§ Records to process:
------------------------------------------------
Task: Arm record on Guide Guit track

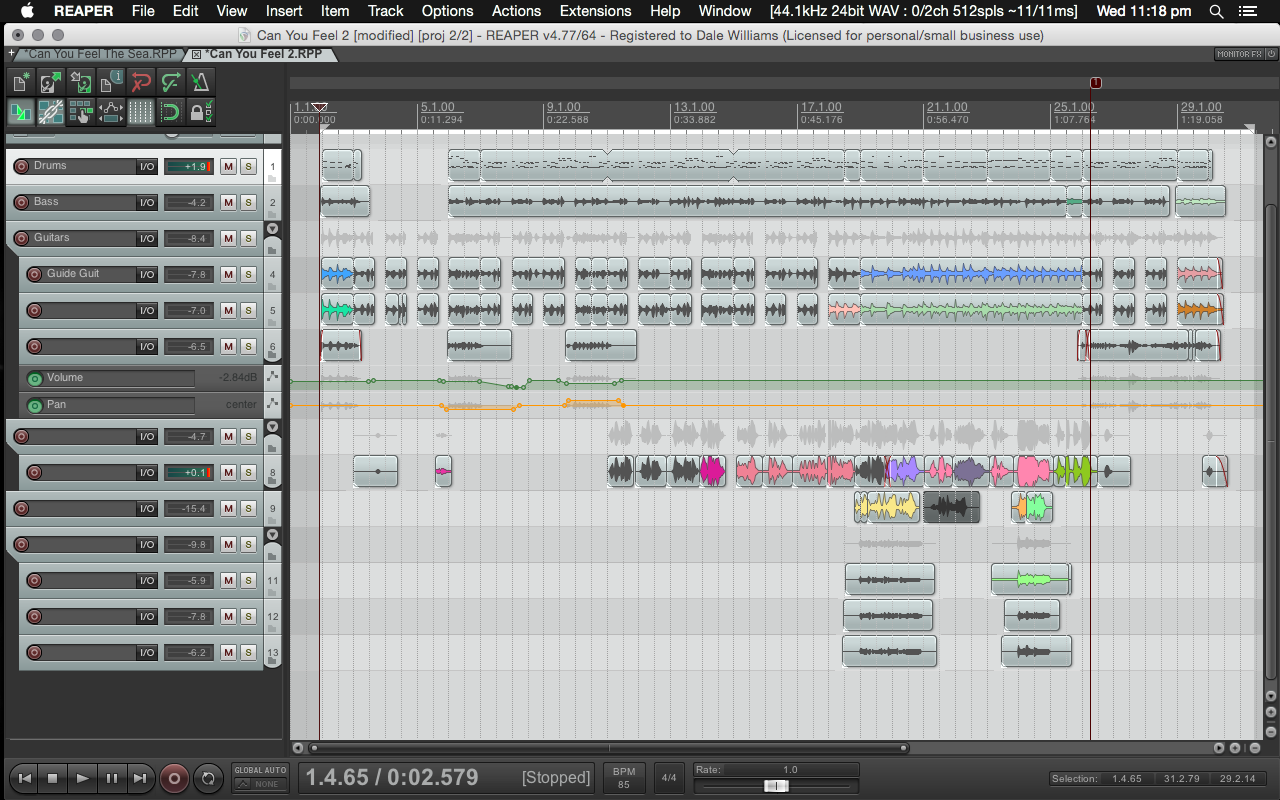Action: pos(34,274)
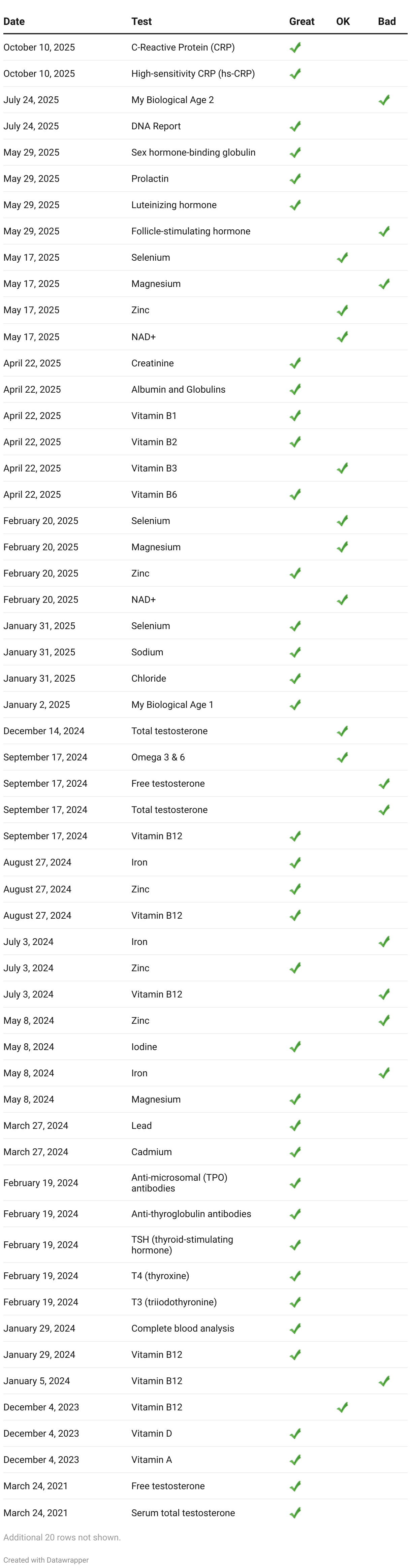Click the Test column header

(141, 21)
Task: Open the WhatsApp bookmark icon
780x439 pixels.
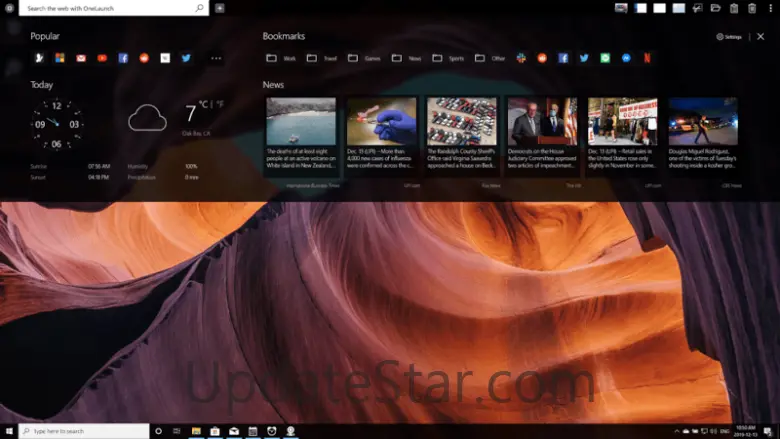Action: pyautogui.click(x=605, y=58)
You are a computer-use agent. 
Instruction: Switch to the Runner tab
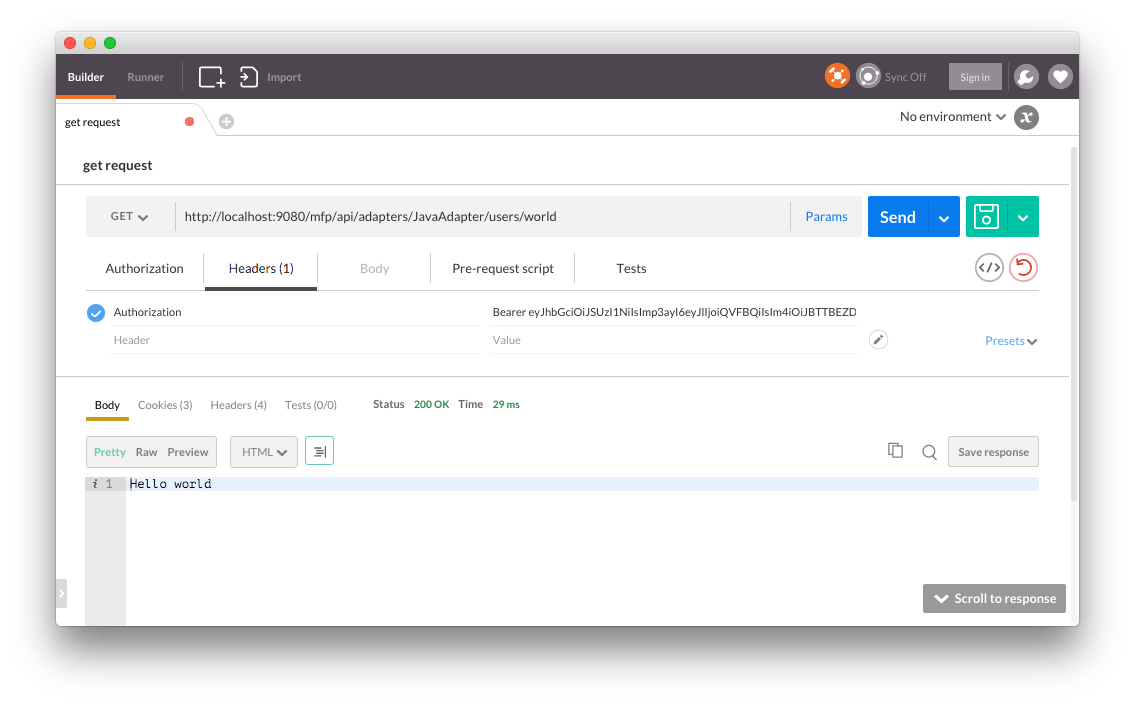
------------------------------------------------
Beginning with the line that contains "You are a computer-use agent.", print exactly every line through the end of the records, both included. Omit the pictures.

§ Exercise response:
You are a computer-use agent. 
Instruction: Switch to the Runner tab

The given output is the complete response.